30 November 2010

It's the Law! Domestic Workers Bill of Rights Takes Effect

It's about time! As of November 29, 2010, nannies, housekeepers and other domestic workers in the State of New York will, at long last, be afforded the employment protections they deserve under the law. There is no doubt this is long-overdue: For more than 75 years, domestic workers have been explicitly excluded from federal laws meant to protect nearly every other worker in the country.

The result of years of hard work by Ms. Foundation grantee Domestic Workers United (DWU), the Domestic Workers Bill of Rights provides basic labor protections -- including overtime pay, one day of rest per week, paid leave and protection from discrimination and harassment -- to the more than 200,000 individuals who make up New York's domestic workforce. The legislation is the first of its kind in the nation, and was signed into law by outgoing Governor David Paterson on August 31, 2010.
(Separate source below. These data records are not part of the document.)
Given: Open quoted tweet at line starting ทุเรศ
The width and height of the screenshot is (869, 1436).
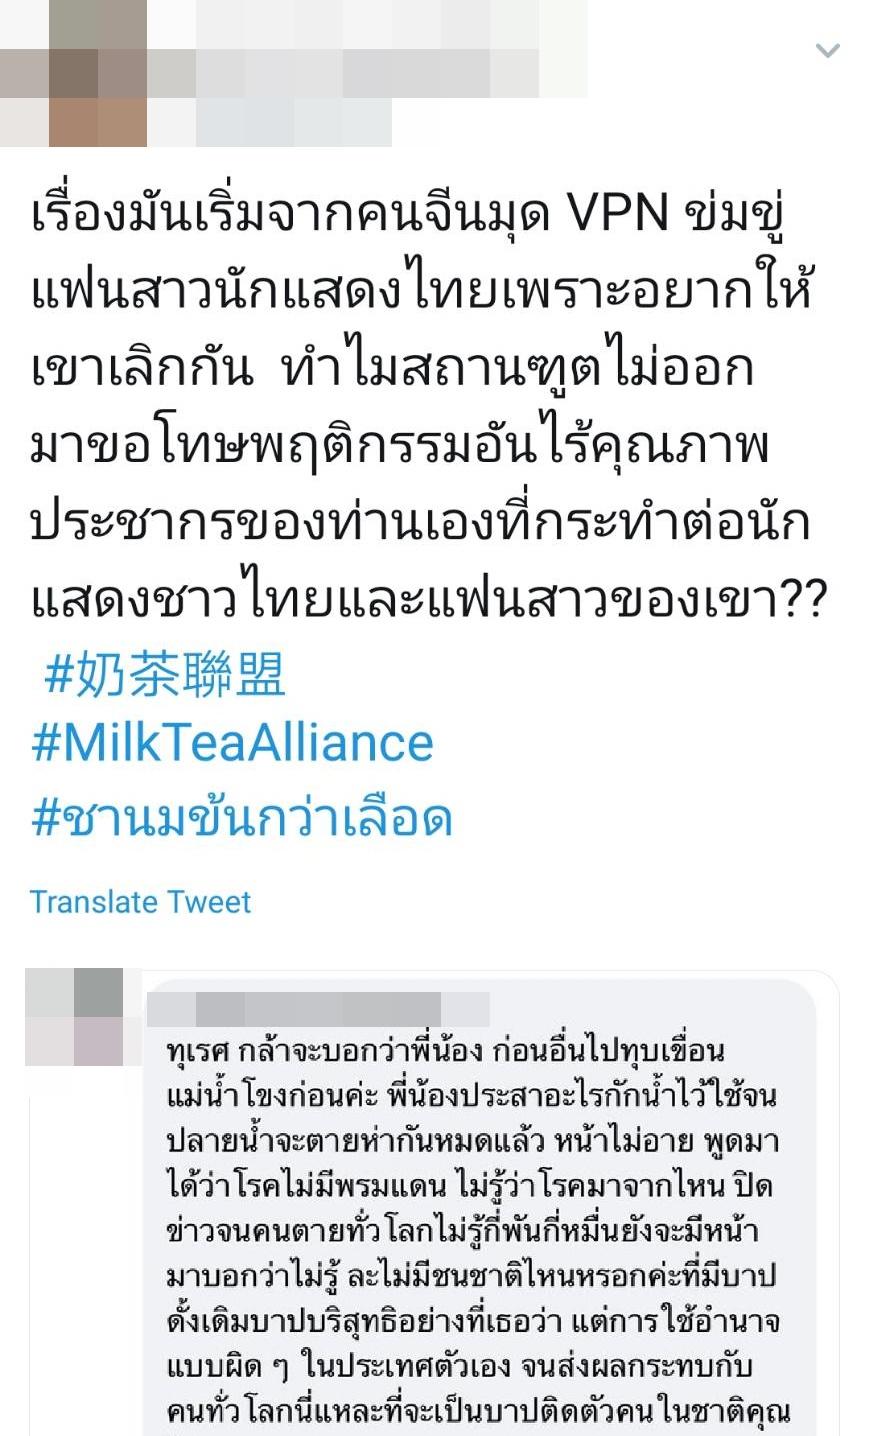Looking at the screenshot, I should (x=445, y=1051).
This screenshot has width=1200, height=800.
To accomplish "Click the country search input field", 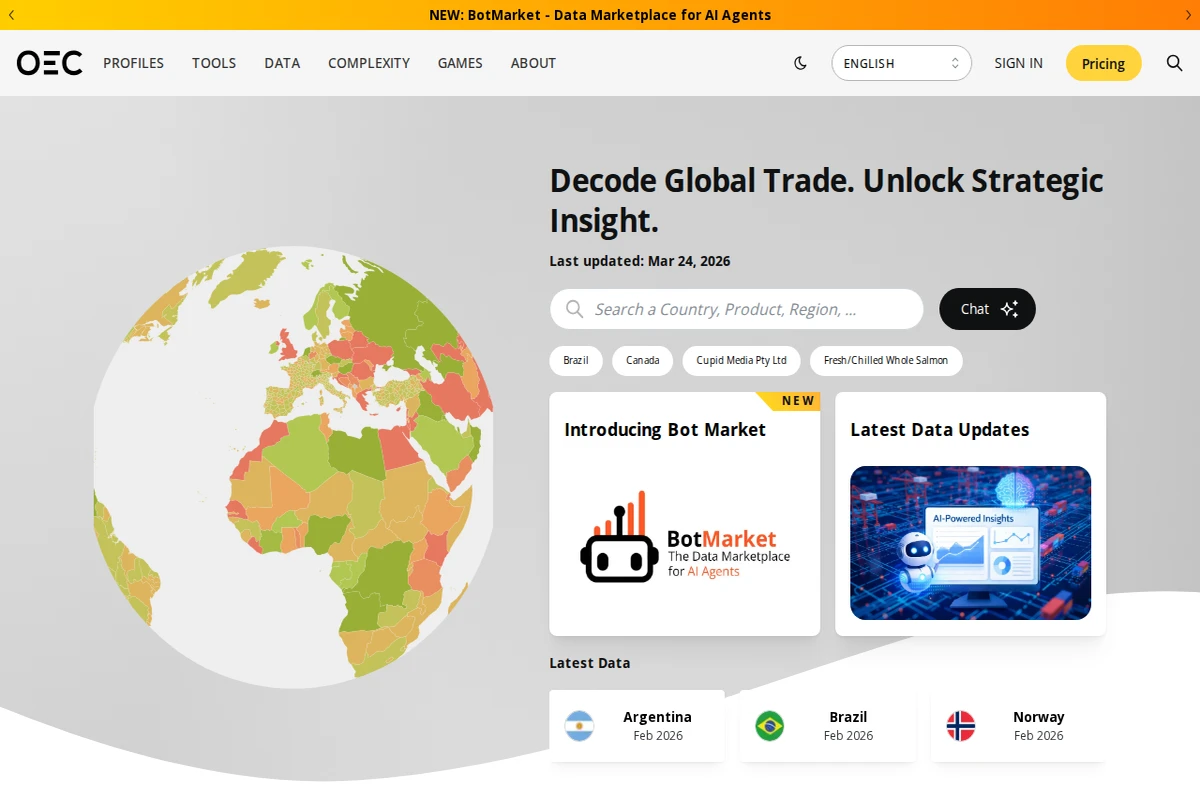I will [x=736, y=309].
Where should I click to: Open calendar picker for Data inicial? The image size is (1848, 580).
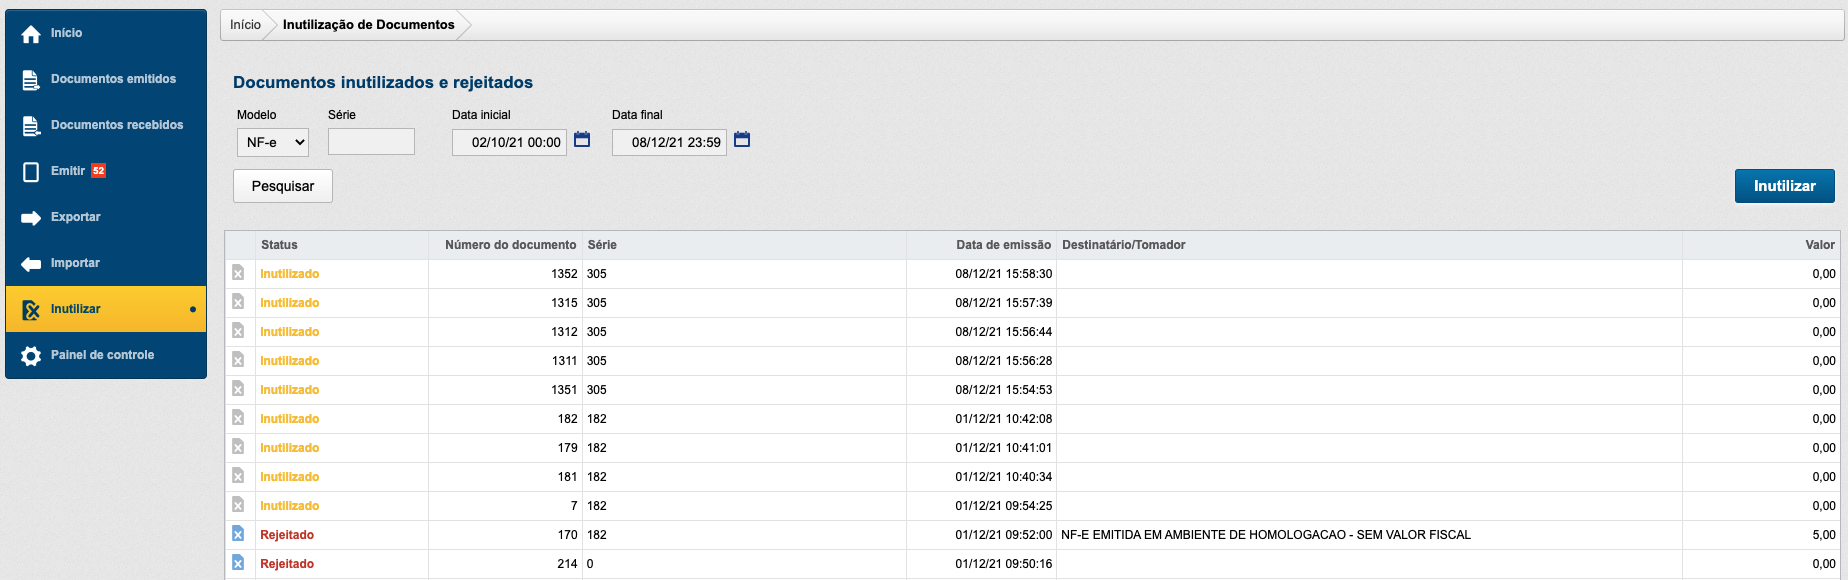[582, 140]
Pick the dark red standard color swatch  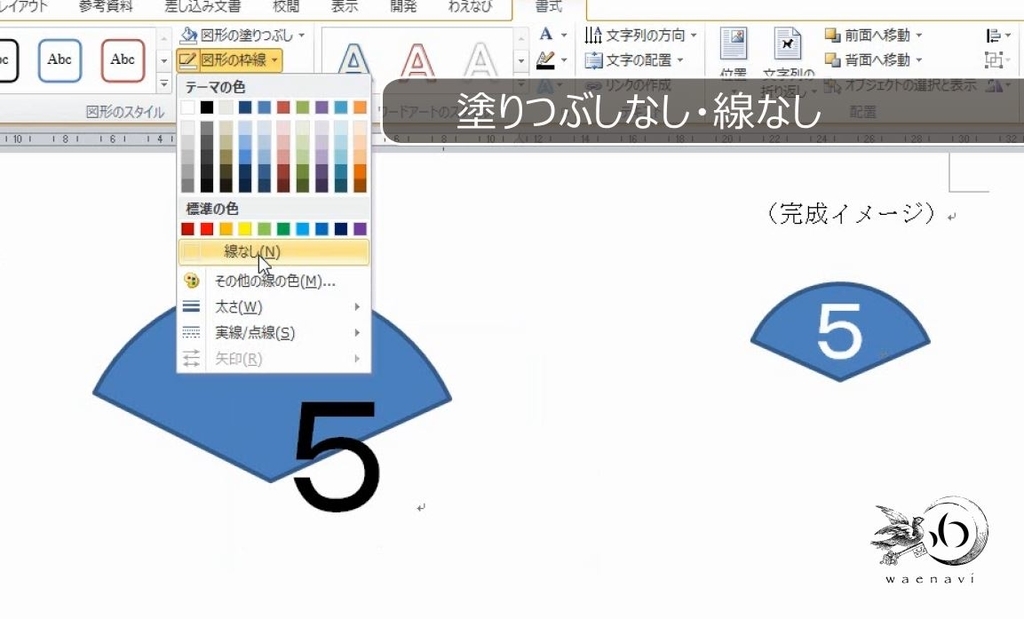tap(187, 228)
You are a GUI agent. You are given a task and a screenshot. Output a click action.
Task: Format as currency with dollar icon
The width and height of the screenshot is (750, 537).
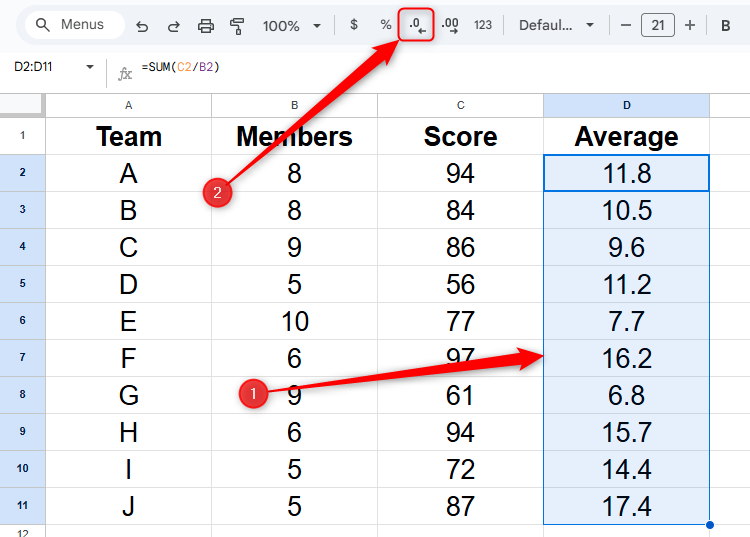[x=354, y=25]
The work, however, is far from over. Domestic Workers United is now engaged in ensuring rapid and sound implementation of the Bill of Rights, while also supporting the passage of similar legislation in other states through a partnership with the National Domestic Workers Alliance -- most recently in California,  Colorado and Massachusetts.

To guarantee that this important new law is implemented properly in New York, DWU is employing the collaborative, movement-building approach they’ve used all along: In partnership with the NY Department of Labor and Jews for Racial and Economic Justice, DWU will soon launch a mass outreach campaign to educate workers and employers alike about their rights and responsibilities. And together with the National Domestic Workers Alliance and the Urban Justice Center, the group recently conducted a survey of over 500 domestic workers to assess what it takes to achieve on-the-job security and determined that collective bargaining is a necessary next step to ensure fair -- not just minimum -- standards. 

Finally, in 2011, DWU will begin training community representatives on the new law and negotiations; these advocates will be available in key neighborhoods throughout the city to act as first responders, making sure workers have the resources they need to defend and uphold their rights.

It sounds like a recipe for success to us... Congratulations to DWU and the many individuals and groups who worked in partnership to make today a reality; your efforts will make New York a better, more equitable place to work. Now let's see if the rest of the country will do the right thing and follow suit.